The Internal Revenue Service has supplemented its May 11, two-page "field directive" on safe harbors for hospitals planning to provide subsidized clinical information technology systems and services to physicians with a single-page, question-and-answer document.
In August 2006, HHS and the CMS issued a pair of guidance documents outlining exceptions and safe harbors to federal Stark and anti-kickback laws that had previously hindered hospital subsidies for physician electronic medical-record systems. Many not-for-profit hospitals, however, were still reticent to provide the subsidies under advice from their attorneys, who pointed out that such gifts to for-profit organizations might jeopardize their tax-exempt status.
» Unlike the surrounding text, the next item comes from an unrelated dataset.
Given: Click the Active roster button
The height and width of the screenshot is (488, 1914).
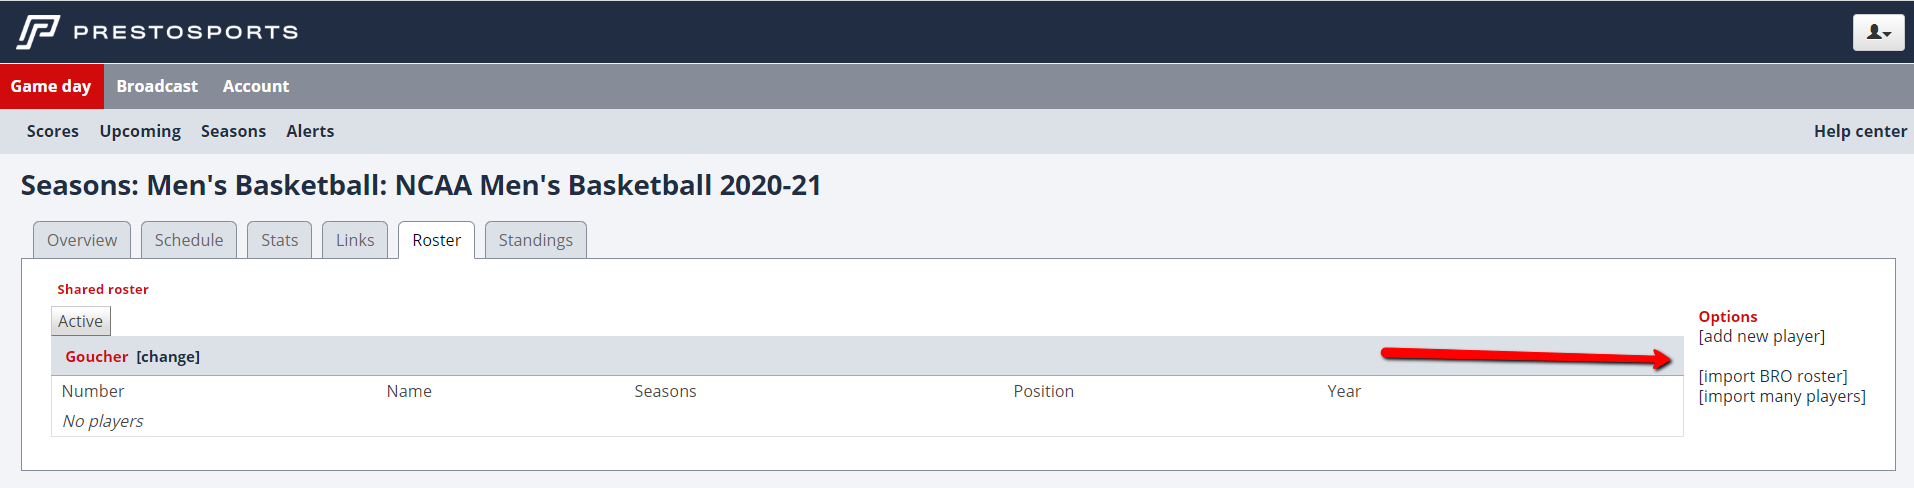Looking at the screenshot, I should point(80,321).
One of the issues addressed by the new Q&A was a concern raised by privacy advocates about the May 11 document, which said: "The health IT subsidy arrangements provide that, to the extent permitted by law, the hospital may access all of the electronic medical records created by a physician using the health IT items and services subsidized by the hospital."
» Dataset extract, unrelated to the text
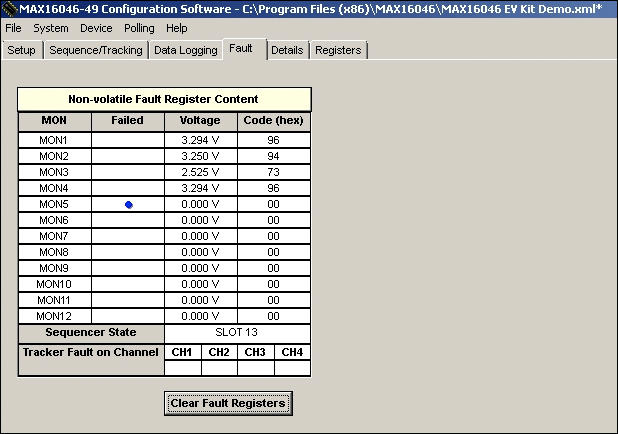Click the MON12 row label
This screenshot has width=618, height=434.
[x=54, y=316]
The new IRS Q&A posits the question: "What type of restrictions, if any, may a medical staff physician impose on the hospital's access to electronic medical records created by the physician using the health IT items and services subsidized by the hospital?" The IRS answers: "A physician may deny a hospital access to such records if that access would violate federal and state privacy laws or the physician's contractual obligations to patients. Also, the hospital and physician may agree on reasonable conditions to the hospital's access. For example, their agreement could allow the hospital to access a patient's medical records only when that patient becomes a patient of the hospital, and could deny the hospital access to nonmedical information such as billing, insurance eligibility and referral information."